----- Data for review -----

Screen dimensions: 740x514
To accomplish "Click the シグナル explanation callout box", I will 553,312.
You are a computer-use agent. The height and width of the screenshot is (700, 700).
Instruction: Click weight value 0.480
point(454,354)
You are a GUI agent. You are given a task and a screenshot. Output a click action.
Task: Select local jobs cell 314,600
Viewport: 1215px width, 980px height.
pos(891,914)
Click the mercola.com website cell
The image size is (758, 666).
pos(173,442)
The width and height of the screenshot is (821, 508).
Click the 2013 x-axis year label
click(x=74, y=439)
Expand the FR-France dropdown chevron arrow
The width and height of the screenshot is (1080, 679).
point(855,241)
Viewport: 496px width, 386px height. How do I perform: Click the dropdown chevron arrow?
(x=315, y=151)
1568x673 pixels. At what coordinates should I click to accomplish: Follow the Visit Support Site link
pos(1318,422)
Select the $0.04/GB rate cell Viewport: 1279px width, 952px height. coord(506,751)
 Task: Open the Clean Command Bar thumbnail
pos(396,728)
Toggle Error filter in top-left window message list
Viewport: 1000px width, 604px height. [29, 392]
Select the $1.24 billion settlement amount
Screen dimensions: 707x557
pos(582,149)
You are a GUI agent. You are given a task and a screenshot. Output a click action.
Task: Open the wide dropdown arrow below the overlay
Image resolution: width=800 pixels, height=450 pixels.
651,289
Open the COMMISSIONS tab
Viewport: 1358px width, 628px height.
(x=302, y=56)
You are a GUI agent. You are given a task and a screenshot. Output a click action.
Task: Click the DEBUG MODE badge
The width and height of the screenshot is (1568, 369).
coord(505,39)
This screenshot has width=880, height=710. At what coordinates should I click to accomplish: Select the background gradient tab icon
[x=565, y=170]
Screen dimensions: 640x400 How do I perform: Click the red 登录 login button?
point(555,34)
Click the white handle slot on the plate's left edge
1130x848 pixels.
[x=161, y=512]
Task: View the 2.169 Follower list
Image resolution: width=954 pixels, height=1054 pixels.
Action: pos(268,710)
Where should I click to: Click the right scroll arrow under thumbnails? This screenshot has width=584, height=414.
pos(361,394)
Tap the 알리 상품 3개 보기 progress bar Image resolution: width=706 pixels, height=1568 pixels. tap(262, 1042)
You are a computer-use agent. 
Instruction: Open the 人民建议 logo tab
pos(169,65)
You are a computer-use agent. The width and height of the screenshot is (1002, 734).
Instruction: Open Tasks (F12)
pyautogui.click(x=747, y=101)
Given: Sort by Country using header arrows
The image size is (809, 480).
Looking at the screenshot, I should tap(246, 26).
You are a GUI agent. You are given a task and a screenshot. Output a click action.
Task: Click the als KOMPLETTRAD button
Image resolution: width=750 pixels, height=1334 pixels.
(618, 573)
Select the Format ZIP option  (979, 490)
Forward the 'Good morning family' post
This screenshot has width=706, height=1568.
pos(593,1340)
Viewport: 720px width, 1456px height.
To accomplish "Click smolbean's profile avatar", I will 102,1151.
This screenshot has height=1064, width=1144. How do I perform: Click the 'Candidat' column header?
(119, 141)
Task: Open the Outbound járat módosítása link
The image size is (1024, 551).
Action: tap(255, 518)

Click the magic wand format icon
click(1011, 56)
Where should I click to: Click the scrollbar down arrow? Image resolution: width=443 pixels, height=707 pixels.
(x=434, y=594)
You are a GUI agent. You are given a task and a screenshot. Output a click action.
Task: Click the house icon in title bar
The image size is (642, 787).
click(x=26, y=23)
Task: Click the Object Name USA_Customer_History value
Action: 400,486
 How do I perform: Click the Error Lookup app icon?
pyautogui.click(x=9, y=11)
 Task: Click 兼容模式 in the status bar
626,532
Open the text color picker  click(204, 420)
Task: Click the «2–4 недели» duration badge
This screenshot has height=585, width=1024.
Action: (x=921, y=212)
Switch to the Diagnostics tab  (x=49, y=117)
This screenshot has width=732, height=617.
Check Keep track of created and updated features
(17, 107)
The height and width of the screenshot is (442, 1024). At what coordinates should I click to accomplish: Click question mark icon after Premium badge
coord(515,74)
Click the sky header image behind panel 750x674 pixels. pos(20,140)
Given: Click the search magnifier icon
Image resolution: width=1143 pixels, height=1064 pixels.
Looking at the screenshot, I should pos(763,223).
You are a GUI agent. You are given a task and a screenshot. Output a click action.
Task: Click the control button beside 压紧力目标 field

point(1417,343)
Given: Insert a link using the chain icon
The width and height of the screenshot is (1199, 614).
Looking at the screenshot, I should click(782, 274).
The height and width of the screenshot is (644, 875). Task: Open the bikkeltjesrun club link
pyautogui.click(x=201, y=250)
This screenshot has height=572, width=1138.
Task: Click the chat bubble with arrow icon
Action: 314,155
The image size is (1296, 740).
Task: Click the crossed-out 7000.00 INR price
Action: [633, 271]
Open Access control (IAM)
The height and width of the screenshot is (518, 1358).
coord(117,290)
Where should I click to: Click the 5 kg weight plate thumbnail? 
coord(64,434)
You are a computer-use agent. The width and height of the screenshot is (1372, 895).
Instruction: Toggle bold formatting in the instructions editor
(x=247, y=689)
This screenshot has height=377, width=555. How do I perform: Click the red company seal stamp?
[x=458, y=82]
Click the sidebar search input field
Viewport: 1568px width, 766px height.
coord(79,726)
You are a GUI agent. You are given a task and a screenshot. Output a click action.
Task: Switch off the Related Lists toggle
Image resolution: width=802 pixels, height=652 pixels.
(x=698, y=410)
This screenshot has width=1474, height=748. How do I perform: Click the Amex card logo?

-----

■ Work request
How many lines in the records above hold the string "cell"? Only the number is wanted.

■ Solution
3